** START Given data **
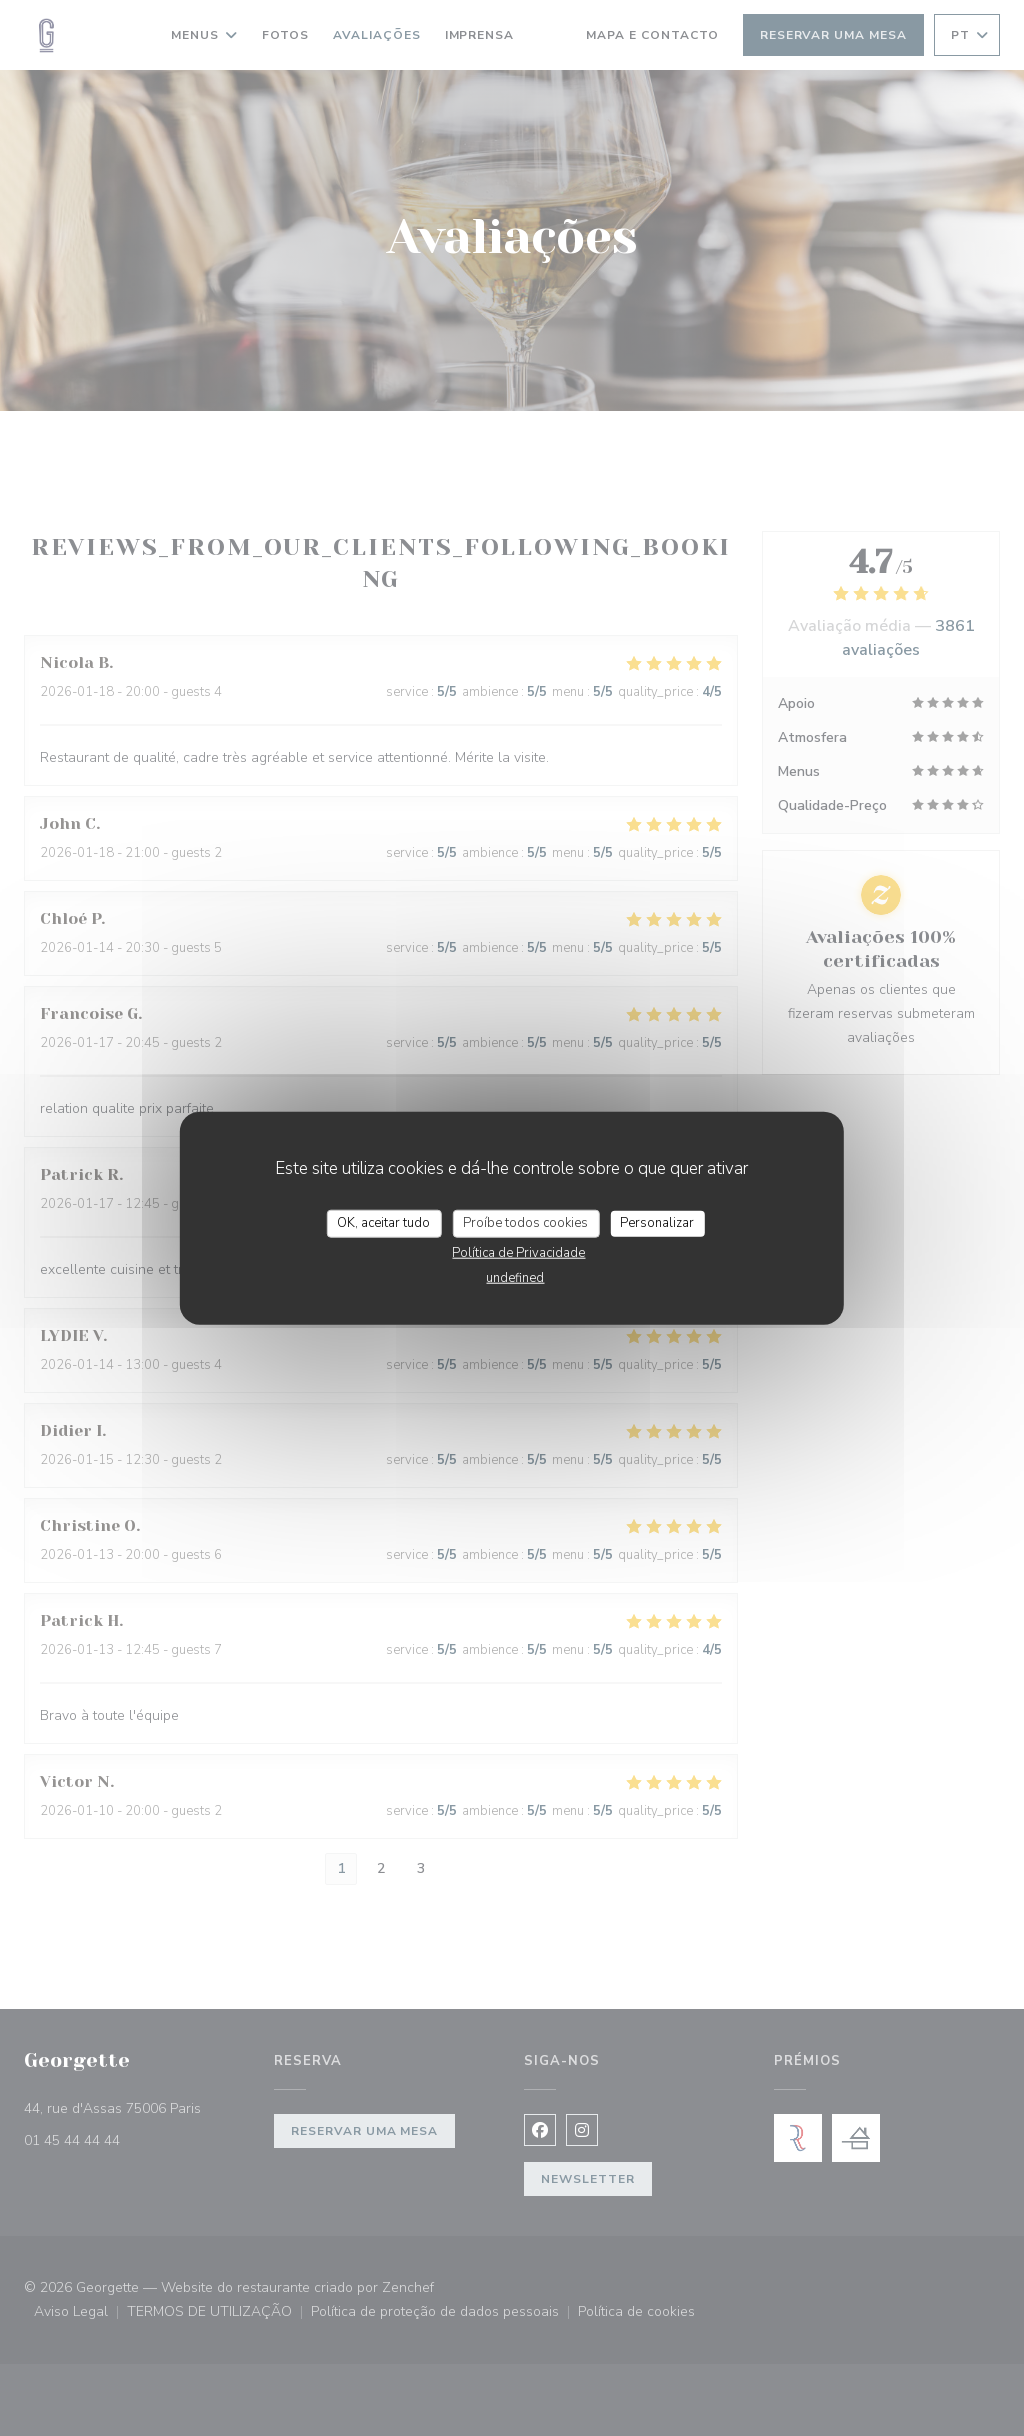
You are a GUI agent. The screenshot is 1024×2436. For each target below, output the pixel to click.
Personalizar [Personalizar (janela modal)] (657, 1223)
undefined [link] (515, 1277)
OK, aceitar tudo (383, 1223)
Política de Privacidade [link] (518, 1252)
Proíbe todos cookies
** END Given data **
- What the task requires -
Copy all of the lines above word for word, leaving out the pictures.

- Output for this task -
You are a GUI agent. The screenshot is 1024×2436. For each target below, output the pixel to click.
Personalizar [Personalizar (janela modal)] (657, 1223)
undefined [link] (515, 1277)
OK, aceitar tudo (383, 1223)
Política de Privacidade [link] (518, 1252)
Proíbe todos cookies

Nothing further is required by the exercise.